NEW ORLEANS - The deal is all but done. Now it is time to sell it.
Days after they announced a multibillion-dollar settlement, BP PLC and a committee of plaintiffs’ attorneys are working out details of an agreement to resolve more than 100,000 claims spawned by the 2010 oil spill in the Gulf of Mexico.
They must persuade a federal judge that the settlement is fair and equitable, but the sales job does not end there.
Some attorneys who did not participate in the talks but represent thousands of plaintiffs question whether the court-supervised claims process offers a better bargain for their clients than the $20 billion compensation fund BP established in 2010. They can urge their clients not to participate in the settlement, though pursuing a claim separately could involve years of costly litigation.
Anthony Buzbee, a Houston attorney who represents about 12,000 clients with claims against BP, said he received a phone call Monday night from a Plaintiffs’ Steering Committee member who briefed him on some of the terms of the deal.
Buzbee had initially expressed doubt that the settlement could benefit his clients.
His tone had softened by Tuesday, however.
Buzbee said the committee member assured him the court settlement’s terms are much more generous than the Gulf Coast Claims Facility’s claims processing formula.
“I’m going to withhold judgment on it and wait and see what the final protocols are going to be,’’ Buzbee said.

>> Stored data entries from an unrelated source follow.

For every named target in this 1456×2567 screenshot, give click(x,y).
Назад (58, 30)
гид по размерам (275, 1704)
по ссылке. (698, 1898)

Daniel Becnel Jr., a Reserve, La., attorney who represents about 1,500 clients with claims against BP, said he does not need to read the fine print of the deal to know he will advise his clients to opt out of the settlement. One of Becnel’s concerns is that he says the settlement does not account for tens of thousands of people and businesses that have not filed claims yet.
“They’re starting to catch a lot of flak from a lot of people,’’ Becnel said. “How do you settle a case without knowing what the universe is of the entire client population?’’
Rig owner Transocean and cement contractor Halliburton also may challenge the deal in part because it seeks to assign certain claims BP has made against those companies to the steering committee.